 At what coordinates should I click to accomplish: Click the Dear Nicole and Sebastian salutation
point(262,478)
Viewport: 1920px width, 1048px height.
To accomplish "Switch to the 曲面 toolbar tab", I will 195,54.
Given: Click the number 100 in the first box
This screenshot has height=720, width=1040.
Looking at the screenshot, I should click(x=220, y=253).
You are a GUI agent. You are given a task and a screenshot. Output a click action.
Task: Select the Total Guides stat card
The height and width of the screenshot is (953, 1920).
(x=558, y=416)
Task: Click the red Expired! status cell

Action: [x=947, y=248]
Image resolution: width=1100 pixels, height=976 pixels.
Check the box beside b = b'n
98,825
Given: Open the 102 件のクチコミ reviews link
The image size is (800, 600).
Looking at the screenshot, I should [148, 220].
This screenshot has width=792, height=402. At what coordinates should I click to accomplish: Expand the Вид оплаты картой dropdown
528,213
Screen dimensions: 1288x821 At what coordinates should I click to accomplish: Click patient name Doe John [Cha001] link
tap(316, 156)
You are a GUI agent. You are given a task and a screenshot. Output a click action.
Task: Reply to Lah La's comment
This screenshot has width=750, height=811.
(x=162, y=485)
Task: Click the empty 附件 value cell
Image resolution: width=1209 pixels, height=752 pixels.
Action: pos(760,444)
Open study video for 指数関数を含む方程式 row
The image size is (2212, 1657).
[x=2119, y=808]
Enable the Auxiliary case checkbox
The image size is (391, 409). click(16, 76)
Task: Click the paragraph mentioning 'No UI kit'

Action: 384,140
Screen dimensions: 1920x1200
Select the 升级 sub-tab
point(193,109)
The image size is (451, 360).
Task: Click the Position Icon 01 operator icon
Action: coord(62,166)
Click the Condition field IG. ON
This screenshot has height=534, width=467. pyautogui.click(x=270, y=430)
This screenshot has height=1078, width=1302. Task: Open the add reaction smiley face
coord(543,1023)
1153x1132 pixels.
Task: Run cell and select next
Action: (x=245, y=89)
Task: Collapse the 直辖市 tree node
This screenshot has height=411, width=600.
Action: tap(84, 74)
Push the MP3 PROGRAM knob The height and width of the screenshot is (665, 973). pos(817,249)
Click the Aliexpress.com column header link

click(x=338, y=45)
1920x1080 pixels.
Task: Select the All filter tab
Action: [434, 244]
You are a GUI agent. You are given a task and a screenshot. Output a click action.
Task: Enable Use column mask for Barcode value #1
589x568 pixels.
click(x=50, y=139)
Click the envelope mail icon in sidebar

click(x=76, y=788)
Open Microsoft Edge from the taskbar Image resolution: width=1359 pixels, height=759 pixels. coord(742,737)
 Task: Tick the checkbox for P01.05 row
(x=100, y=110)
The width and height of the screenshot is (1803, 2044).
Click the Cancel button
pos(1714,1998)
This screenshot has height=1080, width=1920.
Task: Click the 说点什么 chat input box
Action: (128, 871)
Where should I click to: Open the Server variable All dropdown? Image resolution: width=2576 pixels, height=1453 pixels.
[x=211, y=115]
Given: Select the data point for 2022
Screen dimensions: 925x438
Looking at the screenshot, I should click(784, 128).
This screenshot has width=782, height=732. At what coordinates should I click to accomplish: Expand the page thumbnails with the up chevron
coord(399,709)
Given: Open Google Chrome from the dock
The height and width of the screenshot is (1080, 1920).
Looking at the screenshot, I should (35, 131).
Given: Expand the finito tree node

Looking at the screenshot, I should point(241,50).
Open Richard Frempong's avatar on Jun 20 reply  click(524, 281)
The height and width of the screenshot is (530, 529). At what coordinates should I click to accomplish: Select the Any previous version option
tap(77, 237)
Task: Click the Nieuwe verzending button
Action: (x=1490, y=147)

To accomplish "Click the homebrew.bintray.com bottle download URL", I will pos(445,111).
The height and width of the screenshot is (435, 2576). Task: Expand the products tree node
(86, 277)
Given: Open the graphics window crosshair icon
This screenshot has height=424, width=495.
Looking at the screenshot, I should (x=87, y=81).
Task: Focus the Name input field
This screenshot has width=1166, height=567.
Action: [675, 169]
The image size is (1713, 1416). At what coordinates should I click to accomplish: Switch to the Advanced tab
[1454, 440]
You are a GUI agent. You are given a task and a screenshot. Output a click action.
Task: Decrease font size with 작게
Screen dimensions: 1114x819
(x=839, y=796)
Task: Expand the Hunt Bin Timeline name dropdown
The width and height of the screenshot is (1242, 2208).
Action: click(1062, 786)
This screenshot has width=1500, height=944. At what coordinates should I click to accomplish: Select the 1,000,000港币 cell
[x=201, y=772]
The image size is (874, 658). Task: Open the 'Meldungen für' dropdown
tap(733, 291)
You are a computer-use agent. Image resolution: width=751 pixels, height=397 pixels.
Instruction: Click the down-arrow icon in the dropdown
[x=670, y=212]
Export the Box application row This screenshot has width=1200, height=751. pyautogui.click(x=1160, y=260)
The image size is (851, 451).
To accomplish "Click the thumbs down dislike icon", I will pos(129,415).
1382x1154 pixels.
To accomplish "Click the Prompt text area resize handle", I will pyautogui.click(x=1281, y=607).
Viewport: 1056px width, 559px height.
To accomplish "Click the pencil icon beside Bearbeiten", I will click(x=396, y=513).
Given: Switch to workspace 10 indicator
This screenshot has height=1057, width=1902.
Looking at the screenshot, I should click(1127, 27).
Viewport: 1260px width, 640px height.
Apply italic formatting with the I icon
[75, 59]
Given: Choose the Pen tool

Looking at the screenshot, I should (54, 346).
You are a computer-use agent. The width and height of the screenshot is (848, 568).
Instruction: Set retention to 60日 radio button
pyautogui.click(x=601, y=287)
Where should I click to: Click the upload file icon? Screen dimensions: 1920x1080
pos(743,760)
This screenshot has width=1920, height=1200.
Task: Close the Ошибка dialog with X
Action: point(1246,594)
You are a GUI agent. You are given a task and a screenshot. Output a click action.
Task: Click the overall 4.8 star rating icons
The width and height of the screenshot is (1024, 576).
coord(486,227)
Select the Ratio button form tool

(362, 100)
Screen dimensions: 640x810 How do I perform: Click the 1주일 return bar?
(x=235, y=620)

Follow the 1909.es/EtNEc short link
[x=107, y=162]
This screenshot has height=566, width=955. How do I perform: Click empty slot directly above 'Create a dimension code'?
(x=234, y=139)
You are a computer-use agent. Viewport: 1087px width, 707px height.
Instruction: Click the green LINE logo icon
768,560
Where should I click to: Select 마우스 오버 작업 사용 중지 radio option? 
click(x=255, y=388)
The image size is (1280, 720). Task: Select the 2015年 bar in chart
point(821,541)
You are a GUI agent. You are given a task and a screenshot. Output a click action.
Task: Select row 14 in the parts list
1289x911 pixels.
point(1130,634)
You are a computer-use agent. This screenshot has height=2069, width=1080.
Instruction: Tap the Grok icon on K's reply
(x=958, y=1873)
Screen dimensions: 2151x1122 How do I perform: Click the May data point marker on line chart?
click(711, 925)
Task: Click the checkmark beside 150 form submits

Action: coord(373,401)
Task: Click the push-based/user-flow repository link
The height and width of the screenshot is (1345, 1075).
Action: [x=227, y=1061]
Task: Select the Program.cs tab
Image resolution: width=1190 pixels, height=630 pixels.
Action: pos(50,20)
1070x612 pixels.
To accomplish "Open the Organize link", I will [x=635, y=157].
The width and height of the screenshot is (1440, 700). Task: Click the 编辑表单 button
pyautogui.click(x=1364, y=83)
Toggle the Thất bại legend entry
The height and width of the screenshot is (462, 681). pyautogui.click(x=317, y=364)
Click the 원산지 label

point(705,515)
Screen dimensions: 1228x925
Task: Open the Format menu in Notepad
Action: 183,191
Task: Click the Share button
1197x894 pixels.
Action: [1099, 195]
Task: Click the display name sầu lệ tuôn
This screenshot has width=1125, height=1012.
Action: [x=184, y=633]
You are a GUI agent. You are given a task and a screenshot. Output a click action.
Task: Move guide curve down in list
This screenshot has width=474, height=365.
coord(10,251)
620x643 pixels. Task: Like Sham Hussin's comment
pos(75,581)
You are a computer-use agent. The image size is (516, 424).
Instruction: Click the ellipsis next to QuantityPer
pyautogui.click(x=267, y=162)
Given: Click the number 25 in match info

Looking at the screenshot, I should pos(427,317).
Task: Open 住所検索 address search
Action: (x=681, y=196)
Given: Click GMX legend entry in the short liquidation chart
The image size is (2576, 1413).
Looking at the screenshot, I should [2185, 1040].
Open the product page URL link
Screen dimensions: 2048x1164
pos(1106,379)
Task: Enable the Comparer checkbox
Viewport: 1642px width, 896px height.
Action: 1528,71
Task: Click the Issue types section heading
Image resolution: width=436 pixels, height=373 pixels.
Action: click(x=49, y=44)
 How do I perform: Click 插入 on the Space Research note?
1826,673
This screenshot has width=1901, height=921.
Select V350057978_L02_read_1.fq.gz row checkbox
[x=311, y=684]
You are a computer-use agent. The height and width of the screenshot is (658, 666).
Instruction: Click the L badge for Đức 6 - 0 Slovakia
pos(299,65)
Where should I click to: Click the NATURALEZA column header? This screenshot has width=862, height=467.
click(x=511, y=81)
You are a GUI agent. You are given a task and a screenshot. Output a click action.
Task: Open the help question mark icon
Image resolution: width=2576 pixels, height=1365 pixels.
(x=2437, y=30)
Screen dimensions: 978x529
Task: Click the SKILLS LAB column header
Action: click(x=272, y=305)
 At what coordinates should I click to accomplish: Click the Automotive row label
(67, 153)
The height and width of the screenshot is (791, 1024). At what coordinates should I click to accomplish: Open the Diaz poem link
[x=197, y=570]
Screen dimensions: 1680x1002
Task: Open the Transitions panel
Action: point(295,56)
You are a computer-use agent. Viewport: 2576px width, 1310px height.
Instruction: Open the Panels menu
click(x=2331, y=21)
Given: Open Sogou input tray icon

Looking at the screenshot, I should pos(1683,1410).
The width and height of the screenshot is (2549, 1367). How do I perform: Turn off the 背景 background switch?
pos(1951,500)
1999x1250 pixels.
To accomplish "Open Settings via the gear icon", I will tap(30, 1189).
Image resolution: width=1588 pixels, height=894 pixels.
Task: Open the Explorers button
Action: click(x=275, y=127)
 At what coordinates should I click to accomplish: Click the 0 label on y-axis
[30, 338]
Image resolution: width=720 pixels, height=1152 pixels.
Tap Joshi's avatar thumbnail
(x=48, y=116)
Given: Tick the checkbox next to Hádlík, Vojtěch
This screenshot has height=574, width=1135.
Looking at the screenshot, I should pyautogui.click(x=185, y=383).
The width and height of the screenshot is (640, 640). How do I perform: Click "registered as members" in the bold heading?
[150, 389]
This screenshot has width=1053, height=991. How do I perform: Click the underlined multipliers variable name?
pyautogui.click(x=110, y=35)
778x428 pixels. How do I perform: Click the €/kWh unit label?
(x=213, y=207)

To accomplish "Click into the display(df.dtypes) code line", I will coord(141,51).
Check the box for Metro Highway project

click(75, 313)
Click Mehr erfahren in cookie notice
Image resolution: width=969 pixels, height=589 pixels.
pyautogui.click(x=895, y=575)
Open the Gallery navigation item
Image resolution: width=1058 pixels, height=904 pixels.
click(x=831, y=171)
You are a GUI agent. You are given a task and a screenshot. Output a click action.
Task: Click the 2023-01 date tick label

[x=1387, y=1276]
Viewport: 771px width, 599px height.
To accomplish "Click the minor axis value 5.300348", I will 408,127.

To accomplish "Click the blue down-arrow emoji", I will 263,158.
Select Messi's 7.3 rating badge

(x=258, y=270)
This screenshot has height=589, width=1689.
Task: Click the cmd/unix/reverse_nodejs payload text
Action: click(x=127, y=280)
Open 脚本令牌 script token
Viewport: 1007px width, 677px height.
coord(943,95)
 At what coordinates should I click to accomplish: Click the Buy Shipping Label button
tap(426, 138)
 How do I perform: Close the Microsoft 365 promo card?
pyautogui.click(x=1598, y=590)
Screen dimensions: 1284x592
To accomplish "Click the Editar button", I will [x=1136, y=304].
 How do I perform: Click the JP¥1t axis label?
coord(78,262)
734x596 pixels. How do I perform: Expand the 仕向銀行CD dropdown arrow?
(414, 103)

┄┄┄┄┄┄┄┄┄┄

Copy out again, unchanged, every line from the line with "734x596 pixels. How" to the end of the listing above.

734x596 pixels. How do I perform: Expand the 仕向銀行CD dropdown arrow?
(414, 103)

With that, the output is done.